» Stated task 1
According to the cathedral plot documentation, in what file format does the command store the colored value matrix?

Skip to content

Subcommand: cathedral plot

Lucas Czech edited this page Jul 16, 2024 · 11 revisions

Synopsis: Create a cathedral plot, using the pre-computated cathedral data.

Usage: grenedalf cathedral-plot [options]

Documentation for grenedalf v0.5.2

Description

Create cathedral plots. This is the second step after fst-cathedral, and turns the matrix computed there into the actual plots. We split this into two commands for efficiency, so that it is faster to iterate over different color schemes and other plotting settings.

The command takes either the csv or the json files produced by fst-cathedral as input (and infers the respective other file, both have to be in the same directory, with the same base name). It then colors the value matrix according to the provided color map settings, and stores the result as a bmp bitmap picture. Furthermore, it creates an svg file that additionally contains axes, a legend for the color map, and a title, and can be edited and refined later with any vector graphics program.

FST Cathedral Plot.

See fst-cathedral for details on this plot.

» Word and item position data
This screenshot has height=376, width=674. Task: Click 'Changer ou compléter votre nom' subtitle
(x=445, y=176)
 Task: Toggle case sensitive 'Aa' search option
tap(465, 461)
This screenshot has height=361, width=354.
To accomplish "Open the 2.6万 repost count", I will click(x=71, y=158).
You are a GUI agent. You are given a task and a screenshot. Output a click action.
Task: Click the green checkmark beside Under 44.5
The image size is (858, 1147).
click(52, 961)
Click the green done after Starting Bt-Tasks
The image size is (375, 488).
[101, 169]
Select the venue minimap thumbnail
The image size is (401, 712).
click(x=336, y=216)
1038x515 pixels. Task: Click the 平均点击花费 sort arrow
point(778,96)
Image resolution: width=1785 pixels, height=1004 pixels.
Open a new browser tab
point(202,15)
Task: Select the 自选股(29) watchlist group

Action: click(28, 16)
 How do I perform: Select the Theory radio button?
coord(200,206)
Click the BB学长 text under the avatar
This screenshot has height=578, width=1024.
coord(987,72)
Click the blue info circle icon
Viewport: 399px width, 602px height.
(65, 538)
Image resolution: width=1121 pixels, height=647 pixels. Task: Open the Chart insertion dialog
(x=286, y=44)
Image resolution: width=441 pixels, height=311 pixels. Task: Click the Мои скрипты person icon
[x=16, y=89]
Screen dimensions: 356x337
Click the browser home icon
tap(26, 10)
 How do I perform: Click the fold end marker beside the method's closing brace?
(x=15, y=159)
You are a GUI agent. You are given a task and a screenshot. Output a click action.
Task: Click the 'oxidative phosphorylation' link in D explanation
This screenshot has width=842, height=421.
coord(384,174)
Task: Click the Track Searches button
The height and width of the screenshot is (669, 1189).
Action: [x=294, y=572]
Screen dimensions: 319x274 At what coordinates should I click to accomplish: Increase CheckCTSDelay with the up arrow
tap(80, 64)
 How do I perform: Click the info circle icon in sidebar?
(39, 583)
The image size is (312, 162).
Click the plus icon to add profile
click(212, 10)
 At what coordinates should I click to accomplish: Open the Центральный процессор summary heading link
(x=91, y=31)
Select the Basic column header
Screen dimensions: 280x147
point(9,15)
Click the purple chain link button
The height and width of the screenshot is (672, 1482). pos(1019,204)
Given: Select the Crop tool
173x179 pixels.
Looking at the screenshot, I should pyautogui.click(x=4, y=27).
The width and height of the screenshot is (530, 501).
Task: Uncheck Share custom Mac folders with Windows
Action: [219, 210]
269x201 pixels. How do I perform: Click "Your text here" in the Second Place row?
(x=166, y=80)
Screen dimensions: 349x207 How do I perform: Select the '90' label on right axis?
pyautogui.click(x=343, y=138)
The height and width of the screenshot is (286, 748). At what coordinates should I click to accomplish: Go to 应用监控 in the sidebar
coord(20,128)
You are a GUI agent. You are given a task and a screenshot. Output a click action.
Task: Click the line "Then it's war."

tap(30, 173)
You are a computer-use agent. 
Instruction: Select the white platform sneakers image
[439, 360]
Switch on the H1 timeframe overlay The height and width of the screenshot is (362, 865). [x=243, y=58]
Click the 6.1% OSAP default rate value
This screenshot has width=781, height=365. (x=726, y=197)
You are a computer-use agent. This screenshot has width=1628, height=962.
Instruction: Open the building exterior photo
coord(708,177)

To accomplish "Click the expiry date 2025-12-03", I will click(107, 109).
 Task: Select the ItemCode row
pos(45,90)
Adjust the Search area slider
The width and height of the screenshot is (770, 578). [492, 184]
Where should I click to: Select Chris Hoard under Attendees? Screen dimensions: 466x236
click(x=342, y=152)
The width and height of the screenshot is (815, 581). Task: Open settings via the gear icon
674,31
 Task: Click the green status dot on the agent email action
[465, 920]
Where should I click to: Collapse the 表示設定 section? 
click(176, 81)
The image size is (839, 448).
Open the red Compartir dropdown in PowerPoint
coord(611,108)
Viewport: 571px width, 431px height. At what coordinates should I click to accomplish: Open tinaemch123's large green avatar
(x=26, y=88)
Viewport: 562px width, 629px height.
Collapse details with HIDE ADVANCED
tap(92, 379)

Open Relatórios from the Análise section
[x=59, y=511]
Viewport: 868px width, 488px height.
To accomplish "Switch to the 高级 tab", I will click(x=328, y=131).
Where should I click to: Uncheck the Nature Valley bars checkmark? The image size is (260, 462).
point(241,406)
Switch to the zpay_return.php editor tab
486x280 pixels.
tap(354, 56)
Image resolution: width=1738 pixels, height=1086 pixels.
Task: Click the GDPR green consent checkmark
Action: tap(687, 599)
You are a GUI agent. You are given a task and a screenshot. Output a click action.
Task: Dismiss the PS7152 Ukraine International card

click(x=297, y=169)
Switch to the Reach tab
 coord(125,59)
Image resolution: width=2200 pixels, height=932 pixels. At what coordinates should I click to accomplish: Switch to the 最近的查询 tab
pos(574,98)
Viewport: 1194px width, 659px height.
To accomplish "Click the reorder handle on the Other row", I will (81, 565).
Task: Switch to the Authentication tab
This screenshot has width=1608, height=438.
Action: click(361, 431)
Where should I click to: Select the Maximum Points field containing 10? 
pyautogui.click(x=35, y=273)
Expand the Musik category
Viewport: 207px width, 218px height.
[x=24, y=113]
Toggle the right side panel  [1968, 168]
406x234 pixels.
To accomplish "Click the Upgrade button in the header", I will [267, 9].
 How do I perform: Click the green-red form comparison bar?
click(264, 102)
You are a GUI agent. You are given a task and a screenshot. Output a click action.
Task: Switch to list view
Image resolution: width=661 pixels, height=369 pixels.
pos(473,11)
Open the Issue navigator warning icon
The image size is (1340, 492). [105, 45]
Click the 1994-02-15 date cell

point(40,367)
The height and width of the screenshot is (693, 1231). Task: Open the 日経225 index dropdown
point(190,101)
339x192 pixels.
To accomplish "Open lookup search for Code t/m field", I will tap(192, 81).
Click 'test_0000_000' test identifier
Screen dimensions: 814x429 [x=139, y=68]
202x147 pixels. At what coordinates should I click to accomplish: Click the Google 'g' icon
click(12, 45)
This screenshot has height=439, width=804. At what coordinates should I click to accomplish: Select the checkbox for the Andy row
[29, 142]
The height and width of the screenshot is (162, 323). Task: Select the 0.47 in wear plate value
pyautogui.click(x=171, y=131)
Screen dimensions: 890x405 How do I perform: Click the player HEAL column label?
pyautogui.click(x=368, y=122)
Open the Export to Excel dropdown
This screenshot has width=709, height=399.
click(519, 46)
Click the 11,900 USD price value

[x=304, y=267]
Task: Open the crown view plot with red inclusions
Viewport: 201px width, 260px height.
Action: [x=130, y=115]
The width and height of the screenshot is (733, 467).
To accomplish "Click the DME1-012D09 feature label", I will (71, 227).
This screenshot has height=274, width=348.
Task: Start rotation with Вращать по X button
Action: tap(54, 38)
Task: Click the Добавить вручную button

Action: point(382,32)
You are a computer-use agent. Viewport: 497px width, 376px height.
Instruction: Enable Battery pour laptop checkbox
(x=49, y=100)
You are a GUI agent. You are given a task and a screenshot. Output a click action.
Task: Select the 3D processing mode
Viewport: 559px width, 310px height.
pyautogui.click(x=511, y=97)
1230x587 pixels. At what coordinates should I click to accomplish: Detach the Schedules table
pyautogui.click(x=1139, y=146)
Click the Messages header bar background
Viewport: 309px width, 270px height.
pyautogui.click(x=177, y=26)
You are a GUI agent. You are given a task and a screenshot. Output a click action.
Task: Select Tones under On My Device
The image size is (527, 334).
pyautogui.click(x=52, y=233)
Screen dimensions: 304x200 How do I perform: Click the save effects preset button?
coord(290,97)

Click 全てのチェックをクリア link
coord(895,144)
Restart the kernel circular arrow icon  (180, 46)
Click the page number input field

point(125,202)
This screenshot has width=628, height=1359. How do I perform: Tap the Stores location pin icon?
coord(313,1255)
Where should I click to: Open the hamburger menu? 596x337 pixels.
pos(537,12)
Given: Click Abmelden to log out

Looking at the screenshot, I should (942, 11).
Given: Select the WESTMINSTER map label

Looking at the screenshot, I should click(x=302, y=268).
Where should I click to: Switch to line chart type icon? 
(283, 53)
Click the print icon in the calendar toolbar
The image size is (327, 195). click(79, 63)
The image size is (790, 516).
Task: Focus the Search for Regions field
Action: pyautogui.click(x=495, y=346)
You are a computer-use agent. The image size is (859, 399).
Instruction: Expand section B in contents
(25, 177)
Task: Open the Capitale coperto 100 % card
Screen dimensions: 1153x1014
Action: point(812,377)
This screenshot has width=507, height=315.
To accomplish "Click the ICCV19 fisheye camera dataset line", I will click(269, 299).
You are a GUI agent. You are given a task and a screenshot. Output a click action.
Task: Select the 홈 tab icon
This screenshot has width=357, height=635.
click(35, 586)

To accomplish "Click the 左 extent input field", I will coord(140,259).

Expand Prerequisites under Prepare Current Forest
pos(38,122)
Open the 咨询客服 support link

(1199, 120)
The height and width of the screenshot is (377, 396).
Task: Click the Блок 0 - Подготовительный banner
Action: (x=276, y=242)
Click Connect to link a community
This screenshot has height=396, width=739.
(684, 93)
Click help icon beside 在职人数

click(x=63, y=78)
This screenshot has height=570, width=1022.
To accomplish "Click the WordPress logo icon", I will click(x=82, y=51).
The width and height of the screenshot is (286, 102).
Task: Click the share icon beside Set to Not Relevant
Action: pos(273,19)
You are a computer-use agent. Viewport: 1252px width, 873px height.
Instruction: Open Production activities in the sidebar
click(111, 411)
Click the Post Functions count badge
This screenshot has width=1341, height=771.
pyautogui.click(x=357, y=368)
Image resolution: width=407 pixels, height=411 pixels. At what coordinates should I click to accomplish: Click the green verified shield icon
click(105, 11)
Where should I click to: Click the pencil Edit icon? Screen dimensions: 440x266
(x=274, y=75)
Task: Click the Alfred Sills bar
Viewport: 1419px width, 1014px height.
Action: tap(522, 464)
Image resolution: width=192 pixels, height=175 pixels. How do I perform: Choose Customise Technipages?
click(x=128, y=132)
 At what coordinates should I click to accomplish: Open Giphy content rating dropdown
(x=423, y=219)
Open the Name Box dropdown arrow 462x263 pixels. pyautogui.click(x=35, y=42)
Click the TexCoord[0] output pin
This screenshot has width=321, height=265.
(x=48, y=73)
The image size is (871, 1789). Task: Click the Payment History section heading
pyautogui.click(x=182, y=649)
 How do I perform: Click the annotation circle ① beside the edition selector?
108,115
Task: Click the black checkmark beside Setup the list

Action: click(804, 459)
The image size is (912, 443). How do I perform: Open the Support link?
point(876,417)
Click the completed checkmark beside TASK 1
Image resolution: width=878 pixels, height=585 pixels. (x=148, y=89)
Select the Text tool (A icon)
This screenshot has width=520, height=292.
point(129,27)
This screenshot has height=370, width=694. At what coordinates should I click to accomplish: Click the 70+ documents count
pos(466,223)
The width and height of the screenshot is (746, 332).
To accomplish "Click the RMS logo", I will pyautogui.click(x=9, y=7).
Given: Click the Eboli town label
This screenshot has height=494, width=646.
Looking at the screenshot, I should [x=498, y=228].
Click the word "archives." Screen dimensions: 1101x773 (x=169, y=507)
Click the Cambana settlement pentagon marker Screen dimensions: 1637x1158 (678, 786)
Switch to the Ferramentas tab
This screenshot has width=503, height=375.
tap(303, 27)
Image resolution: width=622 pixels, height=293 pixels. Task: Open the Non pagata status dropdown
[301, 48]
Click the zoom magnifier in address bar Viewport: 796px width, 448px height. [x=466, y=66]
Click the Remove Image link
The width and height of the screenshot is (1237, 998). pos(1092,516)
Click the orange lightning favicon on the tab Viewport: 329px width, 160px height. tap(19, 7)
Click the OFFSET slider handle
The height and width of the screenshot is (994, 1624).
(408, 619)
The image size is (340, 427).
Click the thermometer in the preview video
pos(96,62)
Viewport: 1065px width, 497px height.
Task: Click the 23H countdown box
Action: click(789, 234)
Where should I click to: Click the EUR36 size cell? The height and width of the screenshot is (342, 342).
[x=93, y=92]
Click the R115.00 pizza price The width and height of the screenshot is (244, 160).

» Stated task 2
In the records, substitute "Security" for "Authentication" in everything from "Viewport: 1194px width, 659px height." down to "pyautogui.click(x=35, y=273)", and return only those lines with nothing else altered.

» Written response 1
It stores it as a bmp bitmap picture.

» Written response 2
Viewport: 1194px width, 659px height.
To accomplish "Click the reorder handle on the Other row", I will (81, 565).
Task: Switch to the Security tab
This screenshot has width=1608, height=438.
Action: click(361, 431)
Where should I click to: Select the Maximum Points field containing 10? 
pyautogui.click(x=35, y=273)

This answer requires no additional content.